* _What you should do_:
A word-for-word transcript of every entry is required.
=======
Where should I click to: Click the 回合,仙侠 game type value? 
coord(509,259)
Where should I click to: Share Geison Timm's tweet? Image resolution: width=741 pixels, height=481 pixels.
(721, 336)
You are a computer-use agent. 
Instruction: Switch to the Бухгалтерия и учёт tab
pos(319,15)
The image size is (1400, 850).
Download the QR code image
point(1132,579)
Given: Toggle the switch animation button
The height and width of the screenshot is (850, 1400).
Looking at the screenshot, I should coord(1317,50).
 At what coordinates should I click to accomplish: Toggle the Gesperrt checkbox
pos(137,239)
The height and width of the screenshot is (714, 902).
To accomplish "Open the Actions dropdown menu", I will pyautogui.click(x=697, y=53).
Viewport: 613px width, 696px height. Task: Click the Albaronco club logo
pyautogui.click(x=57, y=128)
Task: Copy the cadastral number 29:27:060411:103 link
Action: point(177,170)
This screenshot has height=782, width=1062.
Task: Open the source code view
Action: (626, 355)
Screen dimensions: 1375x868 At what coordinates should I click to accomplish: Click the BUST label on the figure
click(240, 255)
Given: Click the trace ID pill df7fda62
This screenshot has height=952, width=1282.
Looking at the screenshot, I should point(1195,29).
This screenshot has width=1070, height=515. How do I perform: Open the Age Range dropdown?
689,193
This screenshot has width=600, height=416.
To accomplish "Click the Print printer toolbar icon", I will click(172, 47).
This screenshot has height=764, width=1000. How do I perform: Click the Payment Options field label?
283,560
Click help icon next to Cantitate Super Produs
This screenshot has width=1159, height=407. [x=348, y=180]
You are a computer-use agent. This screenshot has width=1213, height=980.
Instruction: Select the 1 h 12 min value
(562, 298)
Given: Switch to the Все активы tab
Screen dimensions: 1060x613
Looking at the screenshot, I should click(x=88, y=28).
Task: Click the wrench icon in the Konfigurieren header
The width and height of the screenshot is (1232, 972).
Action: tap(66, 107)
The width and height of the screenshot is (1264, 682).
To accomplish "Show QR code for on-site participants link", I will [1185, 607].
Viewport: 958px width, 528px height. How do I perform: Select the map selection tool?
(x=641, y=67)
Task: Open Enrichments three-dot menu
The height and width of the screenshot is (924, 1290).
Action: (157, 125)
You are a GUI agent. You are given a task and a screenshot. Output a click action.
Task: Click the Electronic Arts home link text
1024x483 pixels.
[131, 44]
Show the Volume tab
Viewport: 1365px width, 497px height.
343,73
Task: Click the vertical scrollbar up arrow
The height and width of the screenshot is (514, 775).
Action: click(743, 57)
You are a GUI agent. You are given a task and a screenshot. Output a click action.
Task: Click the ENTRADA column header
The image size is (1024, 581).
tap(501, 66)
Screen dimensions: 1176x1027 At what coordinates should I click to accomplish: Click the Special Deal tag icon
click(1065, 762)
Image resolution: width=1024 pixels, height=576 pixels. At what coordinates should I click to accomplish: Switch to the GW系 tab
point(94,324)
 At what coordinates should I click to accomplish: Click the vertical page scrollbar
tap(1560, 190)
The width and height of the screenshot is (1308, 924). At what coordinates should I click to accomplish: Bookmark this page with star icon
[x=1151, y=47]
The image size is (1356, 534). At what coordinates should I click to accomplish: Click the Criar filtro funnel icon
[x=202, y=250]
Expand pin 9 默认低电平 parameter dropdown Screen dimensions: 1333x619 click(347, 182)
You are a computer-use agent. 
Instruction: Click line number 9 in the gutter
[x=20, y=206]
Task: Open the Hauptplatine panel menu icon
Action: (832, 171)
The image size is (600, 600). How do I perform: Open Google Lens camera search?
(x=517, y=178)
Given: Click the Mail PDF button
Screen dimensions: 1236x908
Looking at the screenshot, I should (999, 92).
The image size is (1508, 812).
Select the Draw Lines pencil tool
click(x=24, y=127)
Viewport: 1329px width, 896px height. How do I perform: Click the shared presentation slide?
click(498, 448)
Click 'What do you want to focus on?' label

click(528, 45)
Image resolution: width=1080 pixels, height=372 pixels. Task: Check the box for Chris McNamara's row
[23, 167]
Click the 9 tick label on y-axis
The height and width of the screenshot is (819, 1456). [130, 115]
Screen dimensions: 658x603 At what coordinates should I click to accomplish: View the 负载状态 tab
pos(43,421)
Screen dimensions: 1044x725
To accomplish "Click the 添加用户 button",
=======
* _Reply to the exercise_:
Where should I click to: Click the 回合,仙侠 game type value? 
coord(509,259)
Where should I click to: Share Geison Timm's tweet? Image resolution: width=741 pixels, height=481 pixels.
(721, 336)
You are a computer-use agent. 
Instruction: Switch to the Бухгалтерия и учёт tab
pos(319,15)
The image size is (1400, 850).
Download the QR code image
point(1132,579)
Given: Toggle the switch animation button
The height and width of the screenshot is (850, 1400).
Looking at the screenshot, I should coord(1317,50).
 At what coordinates should I click to accomplish: Toggle the Gesperrt checkbox
pos(137,239)
The height and width of the screenshot is (714, 902).
To accomplish "Open the Actions dropdown menu", I will pyautogui.click(x=697, y=53).
Viewport: 613px width, 696px height. Task: Click the Albaronco club logo
pyautogui.click(x=57, y=128)
Task: Copy the cadastral number 29:27:060411:103 link
Action: point(177,170)
This screenshot has height=782, width=1062.
Task: Open the source code view
Action: (626, 355)
Screen dimensions: 1375x868 At what coordinates should I click to accomplish: Click the BUST label on the figure
click(240, 255)
Given: Click the trace ID pill df7fda62
This screenshot has height=952, width=1282.
Looking at the screenshot, I should point(1195,29).
This screenshot has width=1070, height=515. How do I perform: Open the Age Range dropdown?
689,193
This screenshot has width=600, height=416.
To accomplish "Click the Print printer toolbar icon", I will click(172, 47).
This screenshot has height=764, width=1000. How do I perform: Click the Payment Options field label?
283,560
Click help icon next to Cantitate Super Produs
This screenshot has width=1159, height=407. [x=348, y=180]
You are a computer-use agent. This screenshot has width=1213, height=980.
Instruction: Select the 1 h 12 min value
(562, 298)
Given: Switch to the Все активы tab
Screen dimensions: 1060x613
Looking at the screenshot, I should click(x=88, y=28).
Task: Click the wrench icon in the Konfigurieren header
The width and height of the screenshot is (1232, 972).
Action: tap(66, 107)
The width and height of the screenshot is (1264, 682).
To accomplish "Show QR code for on-site participants link", I will [1185, 607].
Viewport: 958px width, 528px height. How do I perform: Select the map selection tool?
(x=641, y=67)
Task: Open Enrichments three-dot menu
The height and width of the screenshot is (924, 1290).
Action: (157, 125)
You are a GUI agent. You are given a task and a screenshot. Output a click action.
Task: Click the Electronic Arts home link text
1024x483 pixels.
[131, 44]
Show the Volume tab
Viewport: 1365px width, 497px height.
343,73
Task: Click the vertical scrollbar up arrow
The height and width of the screenshot is (514, 775).
Action: click(743, 57)
You are a GUI agent. You are given a task and a screenshot. Output a click action.
Task: Click the ENTRADA column header
The image size is (1024, 581).
tap(501, 66)
Screen dimensions: 1176x1027 At what coordinates should I click to accomplish: Click the Special Deal tag icon
click(1065, 762)
Image resolution: width=1024 pixels, height=576 pixels. At what coordinates should I click to accomplish: Switch to the GW系 tab
point(94,324)
 At what coordinates should I click to accomplish: Click the vertical page scrollbar
tap(1560, 190)
The width and height of the screenshot is (1308, 924). At what coordinates should I click to accomplish: Bookmark this page with star icon
[x=1151, y=47]
The image size is (1356, 534). At what coordinates should I click to accomplish: Click the Criar filtro funnel icon
[x=202, y=250]
Expand pin 9 默认低电平 parameter dropdown Screen dimensions: 1333x619 click(347, 182)
You are a computer-use agent. 
Instruction: Click line number 9 in the gutter
[x=20, y=206]
Task: Open the Hauptplatine panel menu icon
Action: (832, 171)
The image size is (600, 600). How do I perform: Open Google Lens camera search?
(x=517, y=178)
Given: Click the Mail PDF button
Screen dimensions: 1236x908
Looking at the screenshot, I should (999, 92).
The image size is (1508, 812).
Select the Draw Lines pencil tool
click(x=24, y=127)
Viewport: 1329px width, 896px height. How do I perform: Click the shared presentation slide?
click(498, 448)
Click 'What do you want to focus on?' label

click(528, 45)
Image resolution: width=1080 pixels, height=372 pixels. Task: Check the box for Chris McNamara's row
[23, 167]
Click the 9 tick label on y-axis
The height and width of the screenshot is (819, 1456). [130, 115]
Screen dimensions: 658x603 At what coordinates should I click to accomplish: View the 负载状态 tab
pos(43,421)
Screen dimensions: 1044x725
To accomplish "Click the 添加用户 button",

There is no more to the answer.